A good old boy president from Texas becomes guest judge on a TV talent show in the midst of his war in Iraq. A trailer-trash contestant fixates on the show as her ticket to fame. A Middle East terrorist is torn between martyring himself or trying to win the show himself.

Just another day in America according to filmmaker Paul Weitz, whose "American Dreamz" is a satirical romp through our pop-culture obsessions and geopolitical anxieties.

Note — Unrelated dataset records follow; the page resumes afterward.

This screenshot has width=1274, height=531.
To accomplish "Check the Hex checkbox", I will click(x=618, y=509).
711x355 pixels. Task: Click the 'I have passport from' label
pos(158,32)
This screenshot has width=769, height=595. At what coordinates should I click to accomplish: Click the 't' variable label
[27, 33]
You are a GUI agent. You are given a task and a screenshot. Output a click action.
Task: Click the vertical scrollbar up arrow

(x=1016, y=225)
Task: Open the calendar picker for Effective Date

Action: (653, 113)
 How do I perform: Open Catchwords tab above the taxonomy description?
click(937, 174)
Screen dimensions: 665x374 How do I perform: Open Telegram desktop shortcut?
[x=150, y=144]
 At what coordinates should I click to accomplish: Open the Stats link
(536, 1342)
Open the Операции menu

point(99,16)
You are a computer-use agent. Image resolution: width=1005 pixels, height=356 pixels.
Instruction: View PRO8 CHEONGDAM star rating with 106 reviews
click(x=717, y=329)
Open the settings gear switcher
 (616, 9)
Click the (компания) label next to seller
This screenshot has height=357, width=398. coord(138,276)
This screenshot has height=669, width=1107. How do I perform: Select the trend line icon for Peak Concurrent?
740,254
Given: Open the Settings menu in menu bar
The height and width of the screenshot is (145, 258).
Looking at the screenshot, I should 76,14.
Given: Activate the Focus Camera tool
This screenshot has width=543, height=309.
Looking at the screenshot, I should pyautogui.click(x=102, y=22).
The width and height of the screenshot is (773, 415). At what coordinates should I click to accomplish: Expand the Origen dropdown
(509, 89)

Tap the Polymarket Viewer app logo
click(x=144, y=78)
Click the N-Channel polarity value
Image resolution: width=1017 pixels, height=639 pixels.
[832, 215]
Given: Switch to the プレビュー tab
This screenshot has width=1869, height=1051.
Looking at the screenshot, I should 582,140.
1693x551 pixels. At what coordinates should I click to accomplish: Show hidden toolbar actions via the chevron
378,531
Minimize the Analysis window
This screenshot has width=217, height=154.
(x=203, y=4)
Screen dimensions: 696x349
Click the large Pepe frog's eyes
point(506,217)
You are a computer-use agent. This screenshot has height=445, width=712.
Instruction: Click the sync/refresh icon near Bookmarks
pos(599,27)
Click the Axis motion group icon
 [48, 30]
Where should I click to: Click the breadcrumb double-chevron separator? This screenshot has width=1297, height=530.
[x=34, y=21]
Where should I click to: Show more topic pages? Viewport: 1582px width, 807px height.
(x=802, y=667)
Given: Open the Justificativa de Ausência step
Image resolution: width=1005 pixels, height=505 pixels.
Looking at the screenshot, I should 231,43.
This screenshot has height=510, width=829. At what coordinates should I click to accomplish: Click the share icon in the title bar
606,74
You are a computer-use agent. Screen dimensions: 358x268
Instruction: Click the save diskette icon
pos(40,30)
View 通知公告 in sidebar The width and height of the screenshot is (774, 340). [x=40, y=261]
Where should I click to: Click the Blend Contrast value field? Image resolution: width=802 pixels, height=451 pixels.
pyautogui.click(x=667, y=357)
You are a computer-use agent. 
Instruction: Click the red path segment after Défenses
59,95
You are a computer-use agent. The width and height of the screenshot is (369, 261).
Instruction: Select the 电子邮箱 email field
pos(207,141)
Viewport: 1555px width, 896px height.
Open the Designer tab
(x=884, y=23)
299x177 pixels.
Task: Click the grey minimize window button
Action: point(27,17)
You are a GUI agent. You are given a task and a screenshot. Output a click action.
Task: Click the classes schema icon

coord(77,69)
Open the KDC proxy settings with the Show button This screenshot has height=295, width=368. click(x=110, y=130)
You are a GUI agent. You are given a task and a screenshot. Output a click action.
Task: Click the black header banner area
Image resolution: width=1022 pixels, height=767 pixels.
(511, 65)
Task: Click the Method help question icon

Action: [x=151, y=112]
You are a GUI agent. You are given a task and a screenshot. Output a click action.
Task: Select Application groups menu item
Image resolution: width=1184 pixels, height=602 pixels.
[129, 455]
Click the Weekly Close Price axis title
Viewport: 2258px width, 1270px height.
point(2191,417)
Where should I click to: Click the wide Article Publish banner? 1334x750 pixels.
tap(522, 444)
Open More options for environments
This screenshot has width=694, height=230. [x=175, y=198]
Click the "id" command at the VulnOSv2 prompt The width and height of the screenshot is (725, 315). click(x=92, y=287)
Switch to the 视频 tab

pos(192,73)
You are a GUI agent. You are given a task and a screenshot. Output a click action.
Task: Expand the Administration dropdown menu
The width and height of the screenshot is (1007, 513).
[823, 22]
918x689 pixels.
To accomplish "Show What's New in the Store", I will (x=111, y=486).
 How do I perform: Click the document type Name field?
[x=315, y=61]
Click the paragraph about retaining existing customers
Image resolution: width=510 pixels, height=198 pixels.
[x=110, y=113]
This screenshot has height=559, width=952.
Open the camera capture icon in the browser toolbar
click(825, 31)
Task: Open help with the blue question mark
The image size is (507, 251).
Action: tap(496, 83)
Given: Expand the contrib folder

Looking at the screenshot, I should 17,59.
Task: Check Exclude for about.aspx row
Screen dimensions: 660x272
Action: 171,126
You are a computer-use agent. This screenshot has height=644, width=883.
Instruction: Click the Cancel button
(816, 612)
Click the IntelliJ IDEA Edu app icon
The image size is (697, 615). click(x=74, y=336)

"I think that comedy can act like an anesthetic, so you can talk about relatively painful things and have it be palatable," said writer-director Weitz ("American Pie," "About a Boy"). "In terms of the best things someone could say about the movie, at the first public screening, a guy said, 'I'm stressed out about all these things on a daily basis, but for an hour and a half, I found myself laughing at them."'

"American Dreamz," which opens Friday, stars Dennis Quaid as a George W. Bush-esque president, who awakens one day and decides to read a newspaper rather than take his usual morning dose of TV. Soon, he's holed up in the White House and reading obsessively, jolted out of his lifelong mental fog with the realization that "there's a lot of stuff in here."

To get him back in the public eye, his puppetmaster chief of staff (Willem Dafoe) signs up the president to appear on "American Dreamz," an "American Idol"-type TV show hosted by a cynical Brit (Hugh Grant).

Thrown into the mix is a pudgy, rural nobody (Mandy Moore) relentlessly pursuing stardom on "American Dreamz" and her main competition, a reluctant terrorist (Sam Golzari) who adores show tunes and is assigned to blow himself and the president up during the show's finale.

"It's really a story that makes as much fun of the body politic as any particular politicians," said Dafoe, whose chief of staff character resembles Dick Cheney and acts like a Karl Rove behind-the-scenes kingpin. "It makes fun of how we got to this place where there's a lot of politics in entertainment and a lot of entertainment in politics."

Weitz said the idea hit him almost fully formed while awaiting the release of his last movie, "In Good Company," also starring Quaid. He wondered whether he could make a comedy about all the serious and frivolous things Americans were obsessing on nowadays.

"I would start my day reading the papers and feeling anxious about terrorism and worrying about whether the administration had an exit strategy from Iraq, then by evening, I was watching TV and worrying about whether Constantine was going to get kicked off 'American Idol,"' Weitz said. "I thought there was something strange about this picture."

Marcia Gay Harden, who plays the first lady in an often eerily spot-on emulation of Laura Bush, said "American Dreamz" is more about shallow television culture than Washington politics or global crises.

"Here's a political satire that's poking fun at this particular moment in America, where celebrity is completely revered and where war has almost become reality television," Harden said. "It questions at what cost fame, and questions it rather searingly, but with a great sense of humor."

Weitz said he wanted to avoid a "Saturday Night Live" spoof of the Bushes, but he did encourage Quaid and Harden whenever mannerisms reminiscent of the president and first lady would creep into the performances.

The premise makes it sound as if "American Dreamz" were pure Bush-bashing. Yet even though they pop "happy pills" and call each other "Poopie," Quaid's clueless president and Harden's first lady wind up being the film's most human and sympathetic characters.

"If someone really wanted a scathing parody of the administration, they're probably going to be disappointed, because the movie has a fantasy element of that character being awakened," Weitz said. "He doesn't magically become extremely intelligent, but he does start trying to come to terms with the real world."